[英]Python add a space before and after a search word if there isn't in a file
We are trying to add a space before and after a matched word from a list of search words for each line in a file, if there isn't a space.如果没有空格,我们正在尝试在文件中每一行的搜索词列表中的匹配词之前和之后添加一个空格。
Input: Hi This is Manager Sam.输入:嗨,我是经理 Sam。 Hello, this is Director.Tom.
你好,我是导演汤姆。 How is your Day Mr.Manager Sam.
萨姆经理先生,你过得怎么样。
import re
f1=open('input.txt', 'r')
f2=open('outout.txt', 'w')
checkWords = ("Manager",Director)
for line in f1:
for checkword in checkWords:
line = re.sub(r'(\b${0}\b)'.format(checkword), r'\1 ', line)
print(line)
f2.write(line)
f1.close()
f2.close()
Expected Output: Hi This is Manager Sam.预期 Output:您好,我是 Sam 经理。 Hello, this is Director.Tom.

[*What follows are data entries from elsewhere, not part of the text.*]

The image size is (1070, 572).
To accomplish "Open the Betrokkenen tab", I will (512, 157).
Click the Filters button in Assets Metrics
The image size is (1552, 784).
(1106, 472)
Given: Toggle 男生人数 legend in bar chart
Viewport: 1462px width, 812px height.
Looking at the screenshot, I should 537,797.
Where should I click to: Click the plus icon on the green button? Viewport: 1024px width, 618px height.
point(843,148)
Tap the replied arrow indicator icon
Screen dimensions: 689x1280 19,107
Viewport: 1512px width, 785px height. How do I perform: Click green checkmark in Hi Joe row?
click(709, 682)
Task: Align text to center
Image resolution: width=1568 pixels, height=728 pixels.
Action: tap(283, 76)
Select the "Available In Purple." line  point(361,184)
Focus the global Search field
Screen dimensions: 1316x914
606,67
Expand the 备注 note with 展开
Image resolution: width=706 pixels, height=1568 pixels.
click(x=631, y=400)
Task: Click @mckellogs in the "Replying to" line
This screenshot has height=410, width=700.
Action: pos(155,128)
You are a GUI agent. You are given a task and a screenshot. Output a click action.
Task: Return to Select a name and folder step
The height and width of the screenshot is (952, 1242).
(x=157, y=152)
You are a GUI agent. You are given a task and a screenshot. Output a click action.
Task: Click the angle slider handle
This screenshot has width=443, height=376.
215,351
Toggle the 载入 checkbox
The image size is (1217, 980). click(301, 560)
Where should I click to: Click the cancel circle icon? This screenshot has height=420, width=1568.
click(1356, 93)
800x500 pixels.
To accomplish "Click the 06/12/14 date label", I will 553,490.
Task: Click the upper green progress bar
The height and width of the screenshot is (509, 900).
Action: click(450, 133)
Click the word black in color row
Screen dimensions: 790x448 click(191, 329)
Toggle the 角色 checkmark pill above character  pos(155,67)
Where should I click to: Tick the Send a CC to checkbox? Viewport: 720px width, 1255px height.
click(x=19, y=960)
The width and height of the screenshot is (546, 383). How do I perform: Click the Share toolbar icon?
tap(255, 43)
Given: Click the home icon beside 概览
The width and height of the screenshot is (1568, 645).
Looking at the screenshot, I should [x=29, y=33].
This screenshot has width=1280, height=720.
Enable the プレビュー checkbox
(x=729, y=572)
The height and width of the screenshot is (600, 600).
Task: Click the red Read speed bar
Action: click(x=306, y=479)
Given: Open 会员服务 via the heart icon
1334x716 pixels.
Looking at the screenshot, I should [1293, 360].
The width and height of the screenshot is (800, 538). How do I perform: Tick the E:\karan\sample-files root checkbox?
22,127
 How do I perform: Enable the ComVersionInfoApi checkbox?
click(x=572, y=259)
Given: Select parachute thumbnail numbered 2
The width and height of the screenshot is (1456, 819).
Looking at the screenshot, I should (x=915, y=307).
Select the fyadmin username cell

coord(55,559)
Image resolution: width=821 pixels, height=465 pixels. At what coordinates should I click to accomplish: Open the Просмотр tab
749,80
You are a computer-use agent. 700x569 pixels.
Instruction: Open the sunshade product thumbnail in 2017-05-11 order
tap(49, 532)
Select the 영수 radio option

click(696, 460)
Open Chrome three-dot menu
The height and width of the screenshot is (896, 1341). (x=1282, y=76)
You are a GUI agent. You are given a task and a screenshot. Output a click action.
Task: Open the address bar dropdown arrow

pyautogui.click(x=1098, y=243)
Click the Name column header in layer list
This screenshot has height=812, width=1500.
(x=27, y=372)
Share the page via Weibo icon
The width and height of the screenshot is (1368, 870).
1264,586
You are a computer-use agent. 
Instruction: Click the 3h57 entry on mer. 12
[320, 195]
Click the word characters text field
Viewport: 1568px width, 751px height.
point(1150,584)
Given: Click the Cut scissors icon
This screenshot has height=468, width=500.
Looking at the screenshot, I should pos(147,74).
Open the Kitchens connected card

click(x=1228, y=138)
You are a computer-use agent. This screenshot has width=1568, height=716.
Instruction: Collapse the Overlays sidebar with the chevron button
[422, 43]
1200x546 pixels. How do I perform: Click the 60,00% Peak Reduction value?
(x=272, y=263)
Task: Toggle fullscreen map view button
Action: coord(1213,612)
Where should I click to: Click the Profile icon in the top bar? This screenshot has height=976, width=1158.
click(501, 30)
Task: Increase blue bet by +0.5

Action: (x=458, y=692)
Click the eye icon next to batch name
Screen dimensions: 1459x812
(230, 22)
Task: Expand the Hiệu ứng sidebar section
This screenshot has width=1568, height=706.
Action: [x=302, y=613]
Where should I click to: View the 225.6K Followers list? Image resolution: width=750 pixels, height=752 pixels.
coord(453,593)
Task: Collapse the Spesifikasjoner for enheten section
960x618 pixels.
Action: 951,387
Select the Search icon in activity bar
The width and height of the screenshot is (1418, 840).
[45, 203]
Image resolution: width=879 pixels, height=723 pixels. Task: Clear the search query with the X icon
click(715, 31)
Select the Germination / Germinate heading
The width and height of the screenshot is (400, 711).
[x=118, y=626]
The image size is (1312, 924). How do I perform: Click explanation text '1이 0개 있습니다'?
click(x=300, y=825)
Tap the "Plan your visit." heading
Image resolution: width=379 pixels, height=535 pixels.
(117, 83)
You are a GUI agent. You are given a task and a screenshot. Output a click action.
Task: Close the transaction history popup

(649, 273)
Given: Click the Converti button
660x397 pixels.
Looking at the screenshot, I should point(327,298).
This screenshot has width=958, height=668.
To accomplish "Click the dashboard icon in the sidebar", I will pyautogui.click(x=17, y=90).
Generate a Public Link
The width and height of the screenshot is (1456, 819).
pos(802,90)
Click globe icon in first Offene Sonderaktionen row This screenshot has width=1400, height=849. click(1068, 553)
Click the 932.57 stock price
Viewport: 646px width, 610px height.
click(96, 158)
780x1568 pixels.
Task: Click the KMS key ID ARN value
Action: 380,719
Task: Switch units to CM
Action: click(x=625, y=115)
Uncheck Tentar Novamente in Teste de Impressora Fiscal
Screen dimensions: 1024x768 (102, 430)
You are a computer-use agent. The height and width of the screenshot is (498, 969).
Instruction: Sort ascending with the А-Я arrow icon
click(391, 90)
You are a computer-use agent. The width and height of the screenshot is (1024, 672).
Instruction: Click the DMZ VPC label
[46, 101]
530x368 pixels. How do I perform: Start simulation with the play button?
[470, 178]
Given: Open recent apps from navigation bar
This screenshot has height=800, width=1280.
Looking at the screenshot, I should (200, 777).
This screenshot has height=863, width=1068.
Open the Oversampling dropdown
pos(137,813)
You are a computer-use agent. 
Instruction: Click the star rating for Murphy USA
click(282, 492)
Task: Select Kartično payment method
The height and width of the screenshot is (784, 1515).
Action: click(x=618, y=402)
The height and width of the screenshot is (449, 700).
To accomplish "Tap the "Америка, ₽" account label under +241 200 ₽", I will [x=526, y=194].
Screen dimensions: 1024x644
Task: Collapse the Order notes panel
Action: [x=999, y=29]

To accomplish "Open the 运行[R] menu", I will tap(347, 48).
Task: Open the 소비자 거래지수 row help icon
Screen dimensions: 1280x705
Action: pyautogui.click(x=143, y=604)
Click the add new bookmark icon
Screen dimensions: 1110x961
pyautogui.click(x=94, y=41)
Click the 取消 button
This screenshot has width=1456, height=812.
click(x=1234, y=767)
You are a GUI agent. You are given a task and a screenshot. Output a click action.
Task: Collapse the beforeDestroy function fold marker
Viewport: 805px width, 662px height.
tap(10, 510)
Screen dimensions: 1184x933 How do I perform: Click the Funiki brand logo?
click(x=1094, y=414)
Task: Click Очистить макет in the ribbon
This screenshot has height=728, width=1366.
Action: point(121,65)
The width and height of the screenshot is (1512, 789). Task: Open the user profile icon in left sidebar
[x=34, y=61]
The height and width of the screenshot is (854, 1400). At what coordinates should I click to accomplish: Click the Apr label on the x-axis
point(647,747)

你好,我是导演汤姆。 How is your Day Mr. Manager Sam.
萨姆经理先生,你过得怎么样。
Maybe you can use (index of checkword - 1) and (index of checkword + word's length) to check if there is a space in there or not.也许你可以使用 (index of checkword - 1) 和 (index of checkword + word's length) 来检查那里是否有空格。 Then you can use replace() accordingly.
然后你可以相应地使用 replace() 。
It's not very neat but this gives you expected output:它不是很整洁,但这给了你预期的 output:
import re
s = "Hi This is Manager Sam. Hello, this is Director.Tom. How is your Day Mr.Manager Sam."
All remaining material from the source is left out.